In v7, Paul’s recounting of that which love does becomes maximally inclusive. Beginning each phrase with panta, (“all things”), Paul stakes out love’s all-encompassing scope. Far from claiming that love is gullible or delusional (“believes all things, hopes all things”), Paul here is again insisting on the priority of love over all other concerns. There is no trial, no burden of faith, no hopeless situation, no exhaustion that can send love fleeing in defeat. Love triumphs over all.

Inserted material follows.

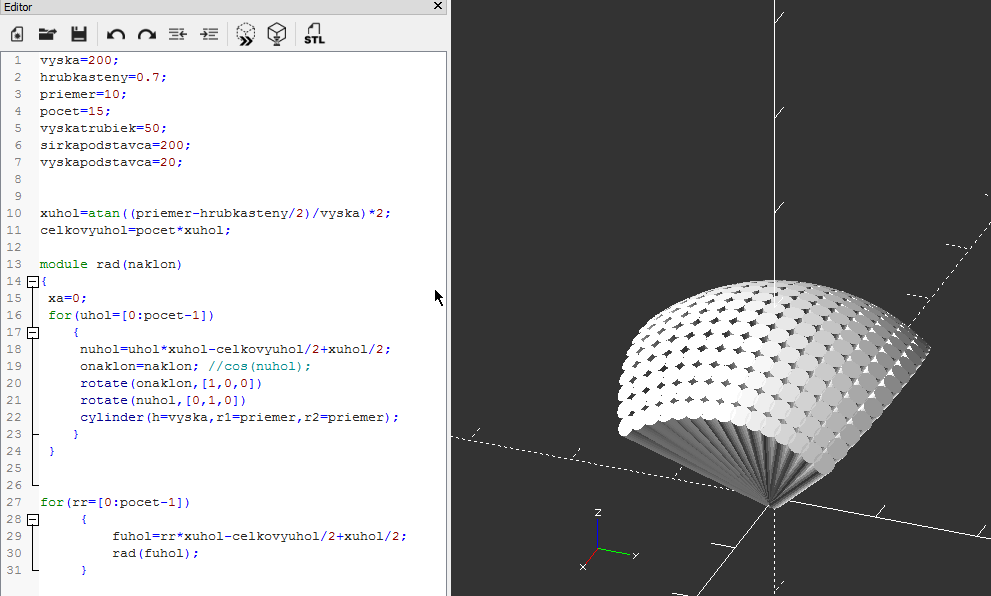Create a new file with the New icon
Screen dimensions: 991x596
(17, 34)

Finally, v8-13 once again pick up the theme of contrast. “Love never ends.” Our other gifts—prophecy, tongues, knowledge—may pass away. But love remains. Paul moves back and forth between first-person-plural and first-person-singular as he works his way through the eschatological frame in which all proclamation, knowledge, and reasoning occur. Implementing an effective rhetorical strategy (which he also employs in v1-3), Paul casts himself as the one being judged in light of the coming promise. “When I was a child, I spoke like a child…” And Paul moves from consideration of his own need for maturation to reflect on the potential that remains for the Corinthian church. Here, again, Paul may be pointing the way for wise preachers. Before the ultimacy of love, all of us are confronted with an invitation to further maturation. We are invited into the ever-yet-remaining expanse of participating in the love of God revealed to us in Christ.

Thanks be to God. [1] J. Paul Sampley, The New Interpreter’s Bible: A Commentary in Twelve Volumes, vol. X, (Nashville: Abingdon Press, 2002), 951.